Pardon the badly censored swear in the title. Recently, I watched two films that have a lot in common but couldn't be more different. THE INNKEEPERS is a recent haunted hotel story by Ti West and GRAVE ENCOUNTERS is a fairly recent 'found footage' type effort about a (supposedly) haunted asylum. Both feature protagonists obsessed with documenting supernatural events, both have a palpable sense of tension and suspense, and both are horror, but are in many ways opposite sides of the same coin.

"Am I dead? Of CORPSE I am!"

THE INNKEEPERS focuses on Luke and Claire (a very funny Pat Healy and super sweet Sara Paxton), as they staff a hotel on the last weekend before it closes its doors for good. A very small number of guests are in attendance, but otherwise Luke and Claire don't have much to do other than joke about and get drunk. Luke's working on a website about the hotel and its tragic past, and Claire convinces him that now is the perfect opportunity to try and get solid proof that a woman's ghost haunts the place. So, it's with audio recorder in hand that she starts (by herself) recording the ambient noise in each room to see if she can capture any peculiar activity.

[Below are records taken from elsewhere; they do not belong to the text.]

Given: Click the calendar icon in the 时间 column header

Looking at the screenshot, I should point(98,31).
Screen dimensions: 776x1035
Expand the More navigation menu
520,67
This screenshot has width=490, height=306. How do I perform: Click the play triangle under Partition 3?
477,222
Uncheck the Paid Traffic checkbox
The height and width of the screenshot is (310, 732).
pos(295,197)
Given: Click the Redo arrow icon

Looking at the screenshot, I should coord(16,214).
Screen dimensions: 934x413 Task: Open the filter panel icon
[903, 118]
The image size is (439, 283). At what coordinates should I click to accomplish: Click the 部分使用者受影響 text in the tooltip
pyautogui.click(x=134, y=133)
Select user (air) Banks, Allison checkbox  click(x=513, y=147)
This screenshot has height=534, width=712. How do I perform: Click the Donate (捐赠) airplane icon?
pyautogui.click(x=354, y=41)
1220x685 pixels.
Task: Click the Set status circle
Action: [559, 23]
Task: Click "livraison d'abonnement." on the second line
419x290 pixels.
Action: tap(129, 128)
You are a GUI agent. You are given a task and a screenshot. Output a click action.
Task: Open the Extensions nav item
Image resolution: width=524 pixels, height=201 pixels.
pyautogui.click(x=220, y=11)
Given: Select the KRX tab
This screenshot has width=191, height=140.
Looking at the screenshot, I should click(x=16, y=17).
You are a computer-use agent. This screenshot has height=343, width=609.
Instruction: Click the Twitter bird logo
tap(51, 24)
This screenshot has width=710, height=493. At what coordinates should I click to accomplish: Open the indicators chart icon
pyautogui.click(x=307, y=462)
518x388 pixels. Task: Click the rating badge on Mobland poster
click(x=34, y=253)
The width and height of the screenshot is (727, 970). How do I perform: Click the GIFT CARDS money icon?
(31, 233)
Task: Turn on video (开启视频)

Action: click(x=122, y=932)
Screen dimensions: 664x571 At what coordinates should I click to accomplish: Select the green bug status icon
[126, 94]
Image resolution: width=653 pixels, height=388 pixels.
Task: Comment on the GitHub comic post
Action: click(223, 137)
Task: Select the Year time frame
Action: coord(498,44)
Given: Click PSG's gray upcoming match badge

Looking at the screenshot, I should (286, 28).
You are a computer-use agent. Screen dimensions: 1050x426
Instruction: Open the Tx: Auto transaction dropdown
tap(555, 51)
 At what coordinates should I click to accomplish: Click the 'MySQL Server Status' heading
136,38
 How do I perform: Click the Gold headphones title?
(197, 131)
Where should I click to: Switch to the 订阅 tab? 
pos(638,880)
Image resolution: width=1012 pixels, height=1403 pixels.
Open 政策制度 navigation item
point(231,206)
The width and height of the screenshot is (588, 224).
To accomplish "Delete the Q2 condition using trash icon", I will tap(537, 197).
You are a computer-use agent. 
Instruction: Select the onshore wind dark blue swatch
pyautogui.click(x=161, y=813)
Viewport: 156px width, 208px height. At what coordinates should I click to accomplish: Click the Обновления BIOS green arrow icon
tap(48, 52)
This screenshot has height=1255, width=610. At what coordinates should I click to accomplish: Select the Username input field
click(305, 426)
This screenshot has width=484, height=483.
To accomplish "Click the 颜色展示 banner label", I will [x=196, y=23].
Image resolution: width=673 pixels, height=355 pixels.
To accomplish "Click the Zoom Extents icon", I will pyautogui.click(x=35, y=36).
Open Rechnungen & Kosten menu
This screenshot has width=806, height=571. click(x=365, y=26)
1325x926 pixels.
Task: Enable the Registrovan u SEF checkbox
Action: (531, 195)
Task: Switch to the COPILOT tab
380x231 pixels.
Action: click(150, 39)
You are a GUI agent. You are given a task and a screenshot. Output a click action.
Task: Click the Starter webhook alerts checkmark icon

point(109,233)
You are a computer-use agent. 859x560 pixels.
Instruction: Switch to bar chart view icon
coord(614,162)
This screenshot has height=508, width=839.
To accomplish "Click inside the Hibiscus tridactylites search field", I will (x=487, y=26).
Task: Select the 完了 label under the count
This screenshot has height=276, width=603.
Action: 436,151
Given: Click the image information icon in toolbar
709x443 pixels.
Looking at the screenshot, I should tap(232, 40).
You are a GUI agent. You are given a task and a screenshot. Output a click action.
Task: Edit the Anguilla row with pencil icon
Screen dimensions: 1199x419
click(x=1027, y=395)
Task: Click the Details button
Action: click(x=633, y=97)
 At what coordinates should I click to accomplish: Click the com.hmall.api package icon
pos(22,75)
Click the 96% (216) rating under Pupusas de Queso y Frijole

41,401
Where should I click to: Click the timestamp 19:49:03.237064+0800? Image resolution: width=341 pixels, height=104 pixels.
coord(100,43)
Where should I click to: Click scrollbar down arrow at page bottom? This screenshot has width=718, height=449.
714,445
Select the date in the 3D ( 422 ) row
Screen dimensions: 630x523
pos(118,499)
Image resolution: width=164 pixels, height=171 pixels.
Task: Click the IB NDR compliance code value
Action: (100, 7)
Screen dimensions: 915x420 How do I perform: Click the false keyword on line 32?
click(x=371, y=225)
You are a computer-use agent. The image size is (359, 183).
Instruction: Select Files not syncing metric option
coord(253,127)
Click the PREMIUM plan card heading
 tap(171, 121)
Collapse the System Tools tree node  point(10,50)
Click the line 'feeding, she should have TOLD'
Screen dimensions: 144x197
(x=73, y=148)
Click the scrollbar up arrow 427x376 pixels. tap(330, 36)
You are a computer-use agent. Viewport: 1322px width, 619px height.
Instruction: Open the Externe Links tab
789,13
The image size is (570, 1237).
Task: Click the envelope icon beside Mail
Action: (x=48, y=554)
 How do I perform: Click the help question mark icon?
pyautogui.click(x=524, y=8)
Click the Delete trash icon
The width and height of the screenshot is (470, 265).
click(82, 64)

The Innkeepers appears indicative of Ti West's M.O.: very slow, deliberate pace, before a final blast of energy. His previous film HOUSE OF THE DEVIL utilized this approach, but whereas I found it got a bit silly (I know, this coming from a guy whose favorite book is Night of the Crabs) The Innkeepers is far more successful. I wouldn't call the majority of it a comedy, so much as humorous. Luke and Claire's dialogue is written to be realist (not realistic; there is a difference) and positively sparkles. Hmm, that was an unnecessarily fruity sentence. When an angry female guest complains to Luke, and says "I'm in room 254" he responds with "I know. I work in the hotel." There are brief moments of fear, but these are achieved mainly through a fantastic use of long stretches of time in which you're certain something is bound to happen. It is that rare film: one that makes you question if what you saw was real. Were those eyes in the darkness? Was there something wrong with that shadow? Probably not, but you can't help but wonder...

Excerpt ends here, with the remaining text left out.